07-02-2009, 12:59 PM
(This post was last modified: 14-02-2009, 07:49 PM by Darth Nico.)
DOSSIER #9<!--sizec--><!--/sizec-->
Les bourgeois dans leurs beaux habits de soirée se pressaient contre le podium. Maréchal avait fait signe au service de sécurité pour avoir une place devant. Portzamparc fendit la foule à son tour et serra la main de son collègue.
- Du nouveau ?
Le détective était encore en nage :
- On a manqué Penthésilée de peu... C'était un androïde !
- Dirigé par qui ?
- Si on le savait...
C'était enfin le clou de la soirée qui était annoncé, par le directeur du magasin en personne, monté sur le podium : la grande collection des androïdes !

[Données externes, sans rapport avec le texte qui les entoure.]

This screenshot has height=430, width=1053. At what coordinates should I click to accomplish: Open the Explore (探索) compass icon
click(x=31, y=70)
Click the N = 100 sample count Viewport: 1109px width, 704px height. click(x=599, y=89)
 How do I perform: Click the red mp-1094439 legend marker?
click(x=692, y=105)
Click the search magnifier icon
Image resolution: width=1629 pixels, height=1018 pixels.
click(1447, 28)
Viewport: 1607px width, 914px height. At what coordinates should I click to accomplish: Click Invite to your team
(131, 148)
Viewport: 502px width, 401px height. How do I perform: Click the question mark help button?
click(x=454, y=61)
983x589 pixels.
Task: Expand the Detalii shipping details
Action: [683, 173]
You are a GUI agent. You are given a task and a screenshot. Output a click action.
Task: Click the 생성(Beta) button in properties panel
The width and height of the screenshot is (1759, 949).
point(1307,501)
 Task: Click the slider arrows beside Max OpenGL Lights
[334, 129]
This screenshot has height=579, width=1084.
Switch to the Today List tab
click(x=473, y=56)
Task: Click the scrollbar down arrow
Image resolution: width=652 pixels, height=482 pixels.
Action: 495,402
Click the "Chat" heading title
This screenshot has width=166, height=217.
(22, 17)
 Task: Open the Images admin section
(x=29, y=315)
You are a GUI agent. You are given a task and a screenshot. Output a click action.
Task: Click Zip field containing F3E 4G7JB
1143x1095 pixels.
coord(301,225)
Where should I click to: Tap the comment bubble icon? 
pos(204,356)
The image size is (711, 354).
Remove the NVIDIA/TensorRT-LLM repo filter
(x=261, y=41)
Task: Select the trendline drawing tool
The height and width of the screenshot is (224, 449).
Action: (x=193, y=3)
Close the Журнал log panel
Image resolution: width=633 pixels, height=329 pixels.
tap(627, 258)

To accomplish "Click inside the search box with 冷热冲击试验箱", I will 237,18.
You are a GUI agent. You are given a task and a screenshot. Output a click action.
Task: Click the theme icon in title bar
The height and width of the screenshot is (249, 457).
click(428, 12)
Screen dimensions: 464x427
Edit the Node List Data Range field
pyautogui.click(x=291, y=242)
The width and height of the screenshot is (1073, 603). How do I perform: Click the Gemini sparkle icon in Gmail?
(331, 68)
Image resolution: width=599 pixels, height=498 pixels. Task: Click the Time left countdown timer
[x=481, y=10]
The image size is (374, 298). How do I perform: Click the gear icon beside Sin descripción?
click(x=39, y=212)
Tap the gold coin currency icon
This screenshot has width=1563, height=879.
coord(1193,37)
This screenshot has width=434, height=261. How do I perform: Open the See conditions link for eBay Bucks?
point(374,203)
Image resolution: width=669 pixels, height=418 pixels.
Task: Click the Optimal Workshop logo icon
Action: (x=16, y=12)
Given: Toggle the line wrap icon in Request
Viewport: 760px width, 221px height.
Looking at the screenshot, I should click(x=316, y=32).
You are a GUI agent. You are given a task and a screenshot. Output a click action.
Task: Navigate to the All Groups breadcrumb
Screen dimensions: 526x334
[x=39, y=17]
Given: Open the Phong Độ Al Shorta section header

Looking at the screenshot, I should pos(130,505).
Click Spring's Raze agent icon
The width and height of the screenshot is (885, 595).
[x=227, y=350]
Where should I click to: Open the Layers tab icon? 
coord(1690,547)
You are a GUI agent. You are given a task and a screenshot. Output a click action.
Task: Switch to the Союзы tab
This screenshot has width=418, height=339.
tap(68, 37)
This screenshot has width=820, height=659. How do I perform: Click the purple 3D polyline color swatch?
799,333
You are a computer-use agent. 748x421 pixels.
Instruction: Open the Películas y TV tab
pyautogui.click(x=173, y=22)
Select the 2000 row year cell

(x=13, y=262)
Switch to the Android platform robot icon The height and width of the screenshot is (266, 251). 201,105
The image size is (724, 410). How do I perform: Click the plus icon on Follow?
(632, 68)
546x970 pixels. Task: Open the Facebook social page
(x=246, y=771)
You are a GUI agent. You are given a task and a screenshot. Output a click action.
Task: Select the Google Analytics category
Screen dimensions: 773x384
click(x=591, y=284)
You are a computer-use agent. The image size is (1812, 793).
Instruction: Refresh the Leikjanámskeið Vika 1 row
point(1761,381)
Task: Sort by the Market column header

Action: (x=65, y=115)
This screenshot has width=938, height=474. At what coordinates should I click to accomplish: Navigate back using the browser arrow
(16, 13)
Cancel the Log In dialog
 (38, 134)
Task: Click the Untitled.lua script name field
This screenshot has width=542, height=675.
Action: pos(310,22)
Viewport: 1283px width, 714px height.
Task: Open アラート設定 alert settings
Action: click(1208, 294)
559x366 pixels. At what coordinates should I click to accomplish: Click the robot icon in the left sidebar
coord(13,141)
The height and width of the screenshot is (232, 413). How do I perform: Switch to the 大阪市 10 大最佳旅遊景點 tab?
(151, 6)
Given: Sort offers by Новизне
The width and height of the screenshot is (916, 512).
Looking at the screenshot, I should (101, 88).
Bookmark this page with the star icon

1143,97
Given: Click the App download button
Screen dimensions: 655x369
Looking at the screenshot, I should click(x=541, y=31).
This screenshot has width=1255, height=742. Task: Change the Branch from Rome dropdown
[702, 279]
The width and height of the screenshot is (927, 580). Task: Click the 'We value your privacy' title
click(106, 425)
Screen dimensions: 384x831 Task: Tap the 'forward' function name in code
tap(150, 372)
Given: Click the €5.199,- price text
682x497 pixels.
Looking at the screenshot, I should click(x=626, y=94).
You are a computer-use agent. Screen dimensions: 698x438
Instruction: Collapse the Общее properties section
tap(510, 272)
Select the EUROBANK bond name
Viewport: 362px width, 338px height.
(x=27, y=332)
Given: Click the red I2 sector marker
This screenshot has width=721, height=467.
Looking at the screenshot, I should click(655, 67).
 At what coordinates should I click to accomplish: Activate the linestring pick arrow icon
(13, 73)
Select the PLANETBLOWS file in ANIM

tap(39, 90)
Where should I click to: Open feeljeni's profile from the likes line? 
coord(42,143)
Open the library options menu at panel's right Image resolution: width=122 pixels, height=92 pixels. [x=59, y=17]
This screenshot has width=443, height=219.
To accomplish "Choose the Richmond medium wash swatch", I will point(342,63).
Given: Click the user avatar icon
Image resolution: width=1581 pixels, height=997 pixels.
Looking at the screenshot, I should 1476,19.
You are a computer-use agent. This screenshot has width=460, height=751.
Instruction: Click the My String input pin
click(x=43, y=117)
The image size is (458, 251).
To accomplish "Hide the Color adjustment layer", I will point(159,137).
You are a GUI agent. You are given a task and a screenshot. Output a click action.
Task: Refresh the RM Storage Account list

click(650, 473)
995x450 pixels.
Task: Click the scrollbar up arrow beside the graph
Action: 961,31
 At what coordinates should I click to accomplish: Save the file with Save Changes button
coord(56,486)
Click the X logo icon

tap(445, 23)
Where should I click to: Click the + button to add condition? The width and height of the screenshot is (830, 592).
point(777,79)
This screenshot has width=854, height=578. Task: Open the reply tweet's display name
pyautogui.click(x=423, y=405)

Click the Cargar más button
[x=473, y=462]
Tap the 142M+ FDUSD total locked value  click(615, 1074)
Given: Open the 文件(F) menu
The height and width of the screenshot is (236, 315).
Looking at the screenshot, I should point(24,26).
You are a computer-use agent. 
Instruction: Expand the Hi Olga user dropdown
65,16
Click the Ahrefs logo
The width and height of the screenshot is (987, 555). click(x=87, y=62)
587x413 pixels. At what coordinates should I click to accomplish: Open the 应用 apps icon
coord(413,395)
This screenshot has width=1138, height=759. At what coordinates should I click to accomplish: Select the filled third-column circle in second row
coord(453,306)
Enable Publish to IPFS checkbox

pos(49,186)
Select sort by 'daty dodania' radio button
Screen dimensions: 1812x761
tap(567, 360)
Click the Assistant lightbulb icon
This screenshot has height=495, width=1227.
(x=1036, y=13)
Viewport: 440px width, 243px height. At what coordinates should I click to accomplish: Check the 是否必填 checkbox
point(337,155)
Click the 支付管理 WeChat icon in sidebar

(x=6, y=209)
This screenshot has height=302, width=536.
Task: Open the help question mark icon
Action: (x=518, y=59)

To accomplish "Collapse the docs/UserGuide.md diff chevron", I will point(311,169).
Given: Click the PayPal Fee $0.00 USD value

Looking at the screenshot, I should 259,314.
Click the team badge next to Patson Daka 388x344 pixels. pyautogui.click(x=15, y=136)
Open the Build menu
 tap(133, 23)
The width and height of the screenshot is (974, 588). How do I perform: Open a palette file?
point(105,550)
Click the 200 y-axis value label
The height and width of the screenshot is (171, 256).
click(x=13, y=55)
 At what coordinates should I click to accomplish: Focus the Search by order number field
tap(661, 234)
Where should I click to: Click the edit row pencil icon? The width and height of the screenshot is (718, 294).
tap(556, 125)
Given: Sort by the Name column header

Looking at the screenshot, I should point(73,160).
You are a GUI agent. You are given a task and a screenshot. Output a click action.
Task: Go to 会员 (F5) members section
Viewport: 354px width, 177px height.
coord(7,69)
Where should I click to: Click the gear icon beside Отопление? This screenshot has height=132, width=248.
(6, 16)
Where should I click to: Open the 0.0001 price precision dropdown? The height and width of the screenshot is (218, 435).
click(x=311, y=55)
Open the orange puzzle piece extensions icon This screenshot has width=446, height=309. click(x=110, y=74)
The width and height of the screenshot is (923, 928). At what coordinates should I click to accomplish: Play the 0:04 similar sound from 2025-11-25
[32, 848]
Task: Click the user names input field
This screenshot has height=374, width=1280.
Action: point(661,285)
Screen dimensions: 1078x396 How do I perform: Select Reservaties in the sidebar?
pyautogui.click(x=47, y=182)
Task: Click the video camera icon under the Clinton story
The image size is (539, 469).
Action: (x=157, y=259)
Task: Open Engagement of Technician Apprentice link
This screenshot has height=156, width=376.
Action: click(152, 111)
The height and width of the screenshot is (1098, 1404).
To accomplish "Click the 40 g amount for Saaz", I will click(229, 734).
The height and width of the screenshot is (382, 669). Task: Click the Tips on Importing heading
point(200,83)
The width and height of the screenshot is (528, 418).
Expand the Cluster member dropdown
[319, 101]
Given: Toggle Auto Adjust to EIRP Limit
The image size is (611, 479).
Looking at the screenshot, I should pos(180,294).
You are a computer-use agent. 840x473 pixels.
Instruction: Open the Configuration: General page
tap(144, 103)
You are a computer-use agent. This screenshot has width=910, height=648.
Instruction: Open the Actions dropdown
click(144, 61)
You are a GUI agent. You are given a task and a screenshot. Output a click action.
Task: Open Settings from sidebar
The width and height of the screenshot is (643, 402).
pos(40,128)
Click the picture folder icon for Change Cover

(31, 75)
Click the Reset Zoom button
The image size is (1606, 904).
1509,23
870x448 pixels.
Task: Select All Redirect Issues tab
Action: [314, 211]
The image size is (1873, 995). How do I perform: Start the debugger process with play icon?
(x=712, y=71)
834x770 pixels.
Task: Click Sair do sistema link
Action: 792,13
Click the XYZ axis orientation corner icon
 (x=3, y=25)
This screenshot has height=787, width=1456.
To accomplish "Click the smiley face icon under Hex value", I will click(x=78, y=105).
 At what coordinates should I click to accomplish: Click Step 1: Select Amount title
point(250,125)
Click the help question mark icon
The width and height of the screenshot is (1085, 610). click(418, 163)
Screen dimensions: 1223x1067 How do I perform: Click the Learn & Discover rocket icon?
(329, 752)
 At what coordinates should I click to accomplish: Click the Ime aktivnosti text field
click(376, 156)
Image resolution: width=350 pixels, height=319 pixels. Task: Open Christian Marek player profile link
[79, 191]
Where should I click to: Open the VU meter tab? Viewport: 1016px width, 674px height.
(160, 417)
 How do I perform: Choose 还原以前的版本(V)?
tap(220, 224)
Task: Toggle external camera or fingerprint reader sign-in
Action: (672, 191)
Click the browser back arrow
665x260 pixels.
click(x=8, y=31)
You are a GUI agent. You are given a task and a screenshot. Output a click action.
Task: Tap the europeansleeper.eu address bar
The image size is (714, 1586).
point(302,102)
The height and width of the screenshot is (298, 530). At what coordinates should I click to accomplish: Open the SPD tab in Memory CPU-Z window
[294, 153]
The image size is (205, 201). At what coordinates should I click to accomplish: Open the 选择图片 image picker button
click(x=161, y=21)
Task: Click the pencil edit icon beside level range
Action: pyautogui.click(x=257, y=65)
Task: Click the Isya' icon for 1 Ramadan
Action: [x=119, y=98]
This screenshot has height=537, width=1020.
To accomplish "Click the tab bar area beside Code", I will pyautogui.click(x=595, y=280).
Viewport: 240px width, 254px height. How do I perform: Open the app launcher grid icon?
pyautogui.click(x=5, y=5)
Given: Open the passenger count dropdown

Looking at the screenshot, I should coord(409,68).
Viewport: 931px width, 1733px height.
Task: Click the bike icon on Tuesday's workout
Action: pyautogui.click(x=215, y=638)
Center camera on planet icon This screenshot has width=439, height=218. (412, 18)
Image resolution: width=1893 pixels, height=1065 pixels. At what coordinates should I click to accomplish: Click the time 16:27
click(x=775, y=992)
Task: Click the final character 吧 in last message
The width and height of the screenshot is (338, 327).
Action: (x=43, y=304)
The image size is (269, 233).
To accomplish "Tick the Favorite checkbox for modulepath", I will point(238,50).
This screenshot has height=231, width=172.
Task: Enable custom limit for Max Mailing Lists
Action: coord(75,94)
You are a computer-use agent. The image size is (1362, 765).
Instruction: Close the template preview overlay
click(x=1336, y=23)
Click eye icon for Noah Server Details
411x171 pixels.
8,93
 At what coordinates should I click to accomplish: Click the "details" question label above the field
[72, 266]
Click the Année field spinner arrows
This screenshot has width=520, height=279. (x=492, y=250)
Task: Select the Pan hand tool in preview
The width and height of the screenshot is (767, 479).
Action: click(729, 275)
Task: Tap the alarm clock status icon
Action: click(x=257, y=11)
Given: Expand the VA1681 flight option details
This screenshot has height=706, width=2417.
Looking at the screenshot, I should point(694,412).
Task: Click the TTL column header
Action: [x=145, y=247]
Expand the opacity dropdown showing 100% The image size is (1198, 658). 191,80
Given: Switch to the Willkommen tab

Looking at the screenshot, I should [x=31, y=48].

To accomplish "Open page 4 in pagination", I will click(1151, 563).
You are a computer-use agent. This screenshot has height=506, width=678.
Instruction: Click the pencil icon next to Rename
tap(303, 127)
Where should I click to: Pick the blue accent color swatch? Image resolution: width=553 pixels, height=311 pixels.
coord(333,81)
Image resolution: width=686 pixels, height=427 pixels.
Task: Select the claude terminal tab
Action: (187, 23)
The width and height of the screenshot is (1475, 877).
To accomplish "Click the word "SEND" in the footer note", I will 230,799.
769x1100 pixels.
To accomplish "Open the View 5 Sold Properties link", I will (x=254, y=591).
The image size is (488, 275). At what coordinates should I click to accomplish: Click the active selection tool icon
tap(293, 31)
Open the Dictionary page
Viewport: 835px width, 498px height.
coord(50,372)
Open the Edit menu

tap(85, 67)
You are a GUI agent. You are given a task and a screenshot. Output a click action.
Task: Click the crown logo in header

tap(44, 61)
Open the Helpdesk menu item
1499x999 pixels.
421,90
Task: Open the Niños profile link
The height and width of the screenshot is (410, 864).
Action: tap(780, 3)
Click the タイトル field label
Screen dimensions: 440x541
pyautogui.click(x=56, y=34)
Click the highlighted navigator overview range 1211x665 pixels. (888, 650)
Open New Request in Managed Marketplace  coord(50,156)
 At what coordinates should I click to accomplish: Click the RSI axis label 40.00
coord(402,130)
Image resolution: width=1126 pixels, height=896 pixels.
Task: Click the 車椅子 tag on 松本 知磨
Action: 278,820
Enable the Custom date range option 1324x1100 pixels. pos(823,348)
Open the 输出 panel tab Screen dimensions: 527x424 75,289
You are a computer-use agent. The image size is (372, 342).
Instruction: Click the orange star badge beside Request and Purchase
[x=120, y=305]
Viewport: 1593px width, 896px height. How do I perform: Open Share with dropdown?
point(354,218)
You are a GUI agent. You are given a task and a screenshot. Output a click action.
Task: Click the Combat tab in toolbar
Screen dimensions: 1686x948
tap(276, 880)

Mieux que les bijoux, les robes !
Le public, qui avait bien bu, bien mangé, était houleux, impatient, égrillard au possible. Du fonds de réserve caché derrière un rideau arrivait un grand tapis roulant, le comble de la modernité. Et de gros paquets cadeaux roses enrubannés arrivaient maintenant, sous les applaudissements du public. Il y en eut une quinzaine en tout. Le directeur, échauffé, promettait qu'on allait voir les plus belles mécaniques qu'on avait jamais vues, la superbe collection des androïdes ménagers ; évidemment, les allusions grasses plus ou moins dissimulées ne manquaient pas, envers ces dociles employées bonnes à tout faire...
Le directeur lança le signal et un artificier alluma une mèche qui reliait les paquets entre eux : les uns après les autres, ils éclatèrent dans une gerbe de cotillons, rubans et confettis ; on vit alors apparaître les superbes naïades robotisées, dans leurs costumes de soubrettes, avec le tablier et le plumeau.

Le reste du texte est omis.